Of all the lines below, return only those starting with the line holding "Task: Click the Task" and going on through the line holding "1080x608 pixels.", exactly as written.

● **Task data**
===
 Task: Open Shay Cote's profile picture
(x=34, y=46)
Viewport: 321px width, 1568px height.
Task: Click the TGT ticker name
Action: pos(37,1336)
===
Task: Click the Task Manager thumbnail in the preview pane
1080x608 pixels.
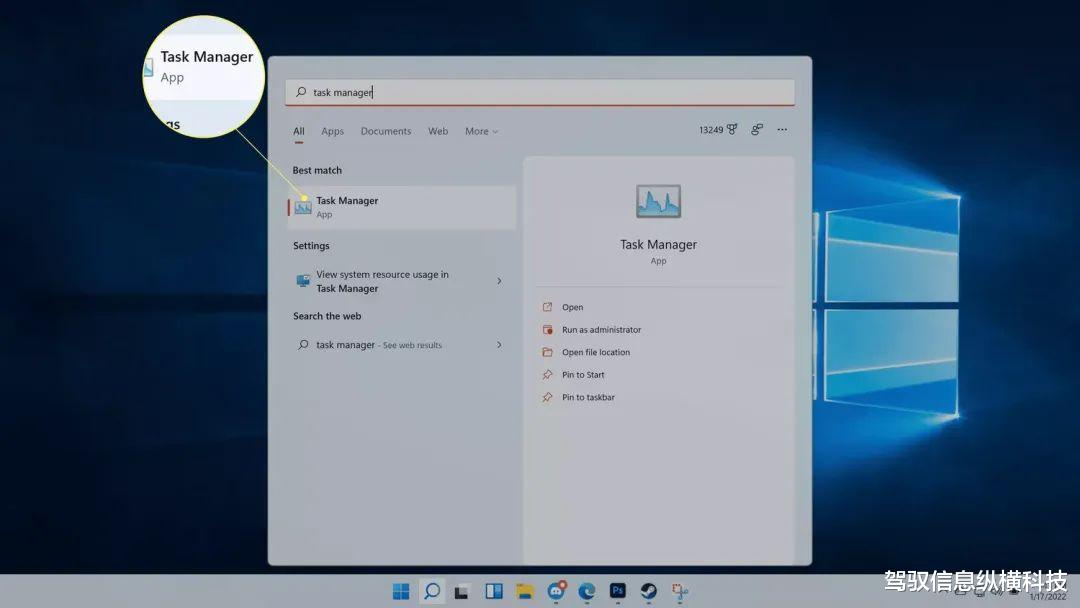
===
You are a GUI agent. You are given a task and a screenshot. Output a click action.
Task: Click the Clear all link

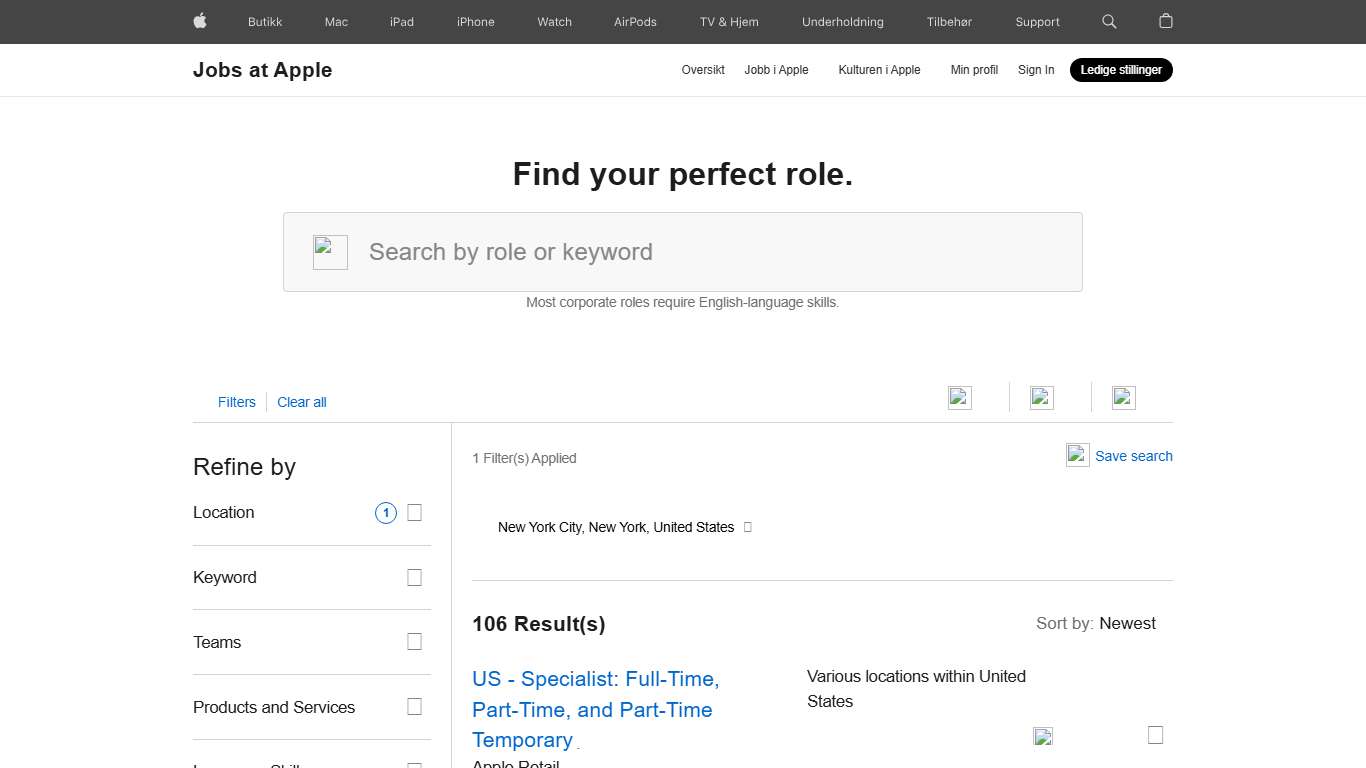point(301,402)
===
● **Answer for this exercise**
Task: Click the Task Manager thumbnail in the preview pane
1080x608 pixels.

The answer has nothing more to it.